Stored data:

=== Begin Enclosure ===

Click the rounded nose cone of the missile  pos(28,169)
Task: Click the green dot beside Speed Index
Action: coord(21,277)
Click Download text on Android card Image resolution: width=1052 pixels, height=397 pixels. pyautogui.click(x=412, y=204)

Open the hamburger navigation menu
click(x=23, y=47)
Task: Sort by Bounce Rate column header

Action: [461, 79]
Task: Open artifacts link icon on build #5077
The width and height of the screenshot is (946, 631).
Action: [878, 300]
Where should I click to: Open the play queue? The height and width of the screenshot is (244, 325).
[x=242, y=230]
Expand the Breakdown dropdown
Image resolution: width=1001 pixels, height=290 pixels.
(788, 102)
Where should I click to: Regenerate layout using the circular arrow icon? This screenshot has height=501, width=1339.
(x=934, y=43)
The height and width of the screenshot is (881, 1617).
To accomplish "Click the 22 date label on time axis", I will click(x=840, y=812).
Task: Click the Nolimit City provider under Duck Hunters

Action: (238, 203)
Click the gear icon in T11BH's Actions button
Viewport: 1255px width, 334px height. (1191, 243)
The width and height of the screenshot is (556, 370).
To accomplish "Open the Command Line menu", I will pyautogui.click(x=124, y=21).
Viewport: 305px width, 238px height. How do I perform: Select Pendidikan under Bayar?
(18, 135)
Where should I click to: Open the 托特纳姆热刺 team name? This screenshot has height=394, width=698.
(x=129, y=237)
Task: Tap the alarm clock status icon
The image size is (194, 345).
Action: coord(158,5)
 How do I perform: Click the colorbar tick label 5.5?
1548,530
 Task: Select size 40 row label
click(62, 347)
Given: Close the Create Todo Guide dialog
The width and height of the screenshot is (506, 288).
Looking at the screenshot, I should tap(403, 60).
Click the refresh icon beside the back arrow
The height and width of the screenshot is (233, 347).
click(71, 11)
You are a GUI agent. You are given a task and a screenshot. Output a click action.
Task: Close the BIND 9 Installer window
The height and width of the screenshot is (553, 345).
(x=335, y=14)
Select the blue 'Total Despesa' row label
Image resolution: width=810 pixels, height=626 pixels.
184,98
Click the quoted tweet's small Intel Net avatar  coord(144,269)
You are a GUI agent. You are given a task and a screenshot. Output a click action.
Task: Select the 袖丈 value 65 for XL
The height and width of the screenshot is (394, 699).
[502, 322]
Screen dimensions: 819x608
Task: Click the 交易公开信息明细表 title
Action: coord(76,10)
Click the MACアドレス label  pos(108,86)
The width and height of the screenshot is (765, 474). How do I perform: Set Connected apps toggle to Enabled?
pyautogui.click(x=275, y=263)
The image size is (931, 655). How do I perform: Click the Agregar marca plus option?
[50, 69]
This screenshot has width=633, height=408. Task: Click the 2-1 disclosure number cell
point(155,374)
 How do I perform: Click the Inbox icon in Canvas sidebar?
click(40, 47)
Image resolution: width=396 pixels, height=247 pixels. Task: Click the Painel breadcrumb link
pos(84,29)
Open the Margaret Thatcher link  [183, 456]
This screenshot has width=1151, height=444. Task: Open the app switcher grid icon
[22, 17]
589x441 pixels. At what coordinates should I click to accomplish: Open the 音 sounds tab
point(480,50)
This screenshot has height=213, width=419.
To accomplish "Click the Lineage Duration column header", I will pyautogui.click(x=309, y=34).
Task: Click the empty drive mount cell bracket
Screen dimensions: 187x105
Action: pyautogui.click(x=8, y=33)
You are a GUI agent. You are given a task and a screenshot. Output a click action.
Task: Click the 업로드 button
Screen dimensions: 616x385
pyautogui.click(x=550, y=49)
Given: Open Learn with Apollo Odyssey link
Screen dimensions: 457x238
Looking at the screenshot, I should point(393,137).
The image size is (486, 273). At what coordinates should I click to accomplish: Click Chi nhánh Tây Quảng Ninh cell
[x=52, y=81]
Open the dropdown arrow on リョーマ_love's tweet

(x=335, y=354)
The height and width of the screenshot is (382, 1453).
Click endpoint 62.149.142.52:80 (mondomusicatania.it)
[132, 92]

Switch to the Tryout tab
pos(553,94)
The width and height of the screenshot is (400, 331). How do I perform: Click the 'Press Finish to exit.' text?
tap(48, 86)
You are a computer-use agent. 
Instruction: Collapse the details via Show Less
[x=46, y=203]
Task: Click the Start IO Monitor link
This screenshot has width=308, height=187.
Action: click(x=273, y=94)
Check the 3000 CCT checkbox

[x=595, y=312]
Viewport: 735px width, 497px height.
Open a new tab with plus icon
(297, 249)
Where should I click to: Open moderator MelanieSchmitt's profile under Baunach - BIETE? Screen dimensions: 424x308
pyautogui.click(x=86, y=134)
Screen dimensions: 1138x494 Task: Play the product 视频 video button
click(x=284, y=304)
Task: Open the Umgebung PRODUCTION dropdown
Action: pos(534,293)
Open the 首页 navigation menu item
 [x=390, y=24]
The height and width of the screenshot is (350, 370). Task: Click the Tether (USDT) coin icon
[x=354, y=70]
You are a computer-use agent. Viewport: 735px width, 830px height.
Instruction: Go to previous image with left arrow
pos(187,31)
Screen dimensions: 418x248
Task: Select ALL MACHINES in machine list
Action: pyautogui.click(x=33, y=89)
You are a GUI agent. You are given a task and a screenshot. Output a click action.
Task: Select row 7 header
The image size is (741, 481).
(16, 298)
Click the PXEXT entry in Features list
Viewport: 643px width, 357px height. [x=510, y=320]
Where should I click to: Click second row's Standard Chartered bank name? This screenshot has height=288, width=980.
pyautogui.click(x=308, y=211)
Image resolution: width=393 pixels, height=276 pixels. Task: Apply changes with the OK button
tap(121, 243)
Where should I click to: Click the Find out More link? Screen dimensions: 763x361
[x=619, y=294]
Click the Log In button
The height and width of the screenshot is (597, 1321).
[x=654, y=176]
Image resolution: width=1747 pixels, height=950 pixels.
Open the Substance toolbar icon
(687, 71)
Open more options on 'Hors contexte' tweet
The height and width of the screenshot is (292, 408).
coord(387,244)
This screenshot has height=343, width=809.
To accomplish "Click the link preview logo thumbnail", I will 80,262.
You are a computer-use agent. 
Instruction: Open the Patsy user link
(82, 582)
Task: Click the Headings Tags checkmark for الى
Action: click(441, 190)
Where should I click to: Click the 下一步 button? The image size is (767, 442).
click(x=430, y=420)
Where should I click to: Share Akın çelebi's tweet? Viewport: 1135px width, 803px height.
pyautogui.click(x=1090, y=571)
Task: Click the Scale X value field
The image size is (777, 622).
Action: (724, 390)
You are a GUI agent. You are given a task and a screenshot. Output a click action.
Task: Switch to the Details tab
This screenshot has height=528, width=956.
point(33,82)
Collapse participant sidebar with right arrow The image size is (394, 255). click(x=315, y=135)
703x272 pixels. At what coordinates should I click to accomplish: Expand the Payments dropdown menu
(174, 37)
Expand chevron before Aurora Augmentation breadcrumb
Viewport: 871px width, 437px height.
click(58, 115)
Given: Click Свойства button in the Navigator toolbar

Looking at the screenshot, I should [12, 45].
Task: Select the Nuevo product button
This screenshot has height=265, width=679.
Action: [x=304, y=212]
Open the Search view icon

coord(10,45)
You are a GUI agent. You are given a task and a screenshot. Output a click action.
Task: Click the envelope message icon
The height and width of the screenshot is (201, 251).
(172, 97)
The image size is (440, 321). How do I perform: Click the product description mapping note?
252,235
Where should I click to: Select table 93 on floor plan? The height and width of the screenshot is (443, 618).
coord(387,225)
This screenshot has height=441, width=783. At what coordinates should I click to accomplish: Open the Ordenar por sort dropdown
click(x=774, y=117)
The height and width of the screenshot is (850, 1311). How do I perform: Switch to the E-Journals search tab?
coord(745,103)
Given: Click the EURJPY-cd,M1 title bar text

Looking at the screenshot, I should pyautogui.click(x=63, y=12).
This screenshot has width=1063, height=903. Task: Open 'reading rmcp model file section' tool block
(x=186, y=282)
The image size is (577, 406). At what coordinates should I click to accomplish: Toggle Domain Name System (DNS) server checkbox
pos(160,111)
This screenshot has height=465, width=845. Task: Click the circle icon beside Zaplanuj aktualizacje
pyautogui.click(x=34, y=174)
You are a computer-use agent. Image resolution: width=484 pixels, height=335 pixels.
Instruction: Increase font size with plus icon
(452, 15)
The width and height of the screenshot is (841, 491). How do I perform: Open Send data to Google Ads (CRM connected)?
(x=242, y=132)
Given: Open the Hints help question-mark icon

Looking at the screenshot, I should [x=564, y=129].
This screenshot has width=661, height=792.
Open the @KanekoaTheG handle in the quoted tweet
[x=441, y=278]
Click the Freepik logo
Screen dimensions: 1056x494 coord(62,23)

=== End Enclosure ===

TASK. From the records above, copy each line where the word "value" can be found.

SOLUTION TO THE PROBLEM.
Task: Select the 袖丈 value 65 for XL
Task: Click the Scale X value field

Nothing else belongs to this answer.